Auto sales growth has also slowed down markedly in the U.S. and Mexico, a new report from Scotiabank says.
September 12, 2018 by Canadian Plastics
Auto sales in Canada fell by its sharpest level in nearly two years at 3.6% year-over-year (y/y) in July followed by a 1.6 y/y contraction in August, a new report from Scotiabank says, which marked the sixth consecutive month of y/y declines.
According to Scotiabank’s latest Global Auto Report, the auto market downturn stands in contrast to the strength in the Canadian economy which expanded by an annualised rate of 2.9 per cent quarter-over-quarter expanding in the second quarter after a weak start to the year.
“The ratio of new vehicle sales to prime-age population is still near record highs at the same time as rising interest rates may be restraining big-ticket purchases by Canadian households,” Scotiabank said. “Double-digit y/y increases in fleet purchases prevented bigger declines in July and August with retail sales posting large y/y declines in the summer months. So far in 2018, vehicle sales in Canada have declined by 0.9% y/y compared to the first eight months of 2017, which is in line with expectations of a slight decline in sales in 2018 after record levels last year.”
Ontario – which accounts for over 40 per cent of vehicle purchases in the country – posted a slight y/y increase in sales in July, the report said, while vehicle purchases in Alberta and B.C. – which represent over a fifth of the Canadian auto market combined – fell by over 10 per cent y/y in each province. “The sales contraction in B.C. is the steepest since 2009 and marks a pointed reversal from 2017 when auto deliveries expanded by 7.1 per cent,” Scotiabank said. “Purchases in Alberta show a similar pattern after 11.4 per cent growth last year.”
In the U.S., meanwhile, vehicle purchases fell by 3.4 per cent y/y in July, after June’s massive gain of 5.3 per cent y/y, and remained relatively flat in August with 16.6 million units sold in annualised terms, which marks the first occurrence of back-to-back sales under 17 million annualised units since August 2017. “A drawdown of inventories may have dampened down sales after the first half of the year saw a 2 per cent y/y rise compared to the same period in 2017,” Scotiabank said. “Dealers’ stock of the Ford F-Series truck, the highest selling automobile in the U.S., have fallen to 70 days’ supply as of August 2018 from 83 days’ supply twelve months back. Similarly, the Chevy Silverado lost the second highest-selling vehicle spot in August as inventories for the 2019 Silverado model failed to meet demand in addition to a reduction in incentives across GM vehicles, especially on trucks.”

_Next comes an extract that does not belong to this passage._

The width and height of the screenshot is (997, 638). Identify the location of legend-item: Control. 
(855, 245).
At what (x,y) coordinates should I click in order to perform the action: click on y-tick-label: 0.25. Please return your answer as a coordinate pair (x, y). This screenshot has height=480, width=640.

And in Mexico, auto sales fell in y/y terms for a 15th consecutive month in August, as the industry faces headwinds of slow growth in real wages and high lending rates. “Banco de Mexico’s policy rate remains at its highest level since the pre-financial crisis in the face of high consumer-price inflation following a relatively steep depreciation of the peso,” Scotiabank said. “Further, uncertainty surrounding the renegotiation of NAFTA and the July presidential elections may have affected consumer confidence.” The U.S. and Mexican teams have reached a tentative agreement on rules of origin on automobiles, Scotiabank noted, which could bring the conclusion of NAFTA closer, and alongside rising wages lift motor vehicle sales in the last third of 2018.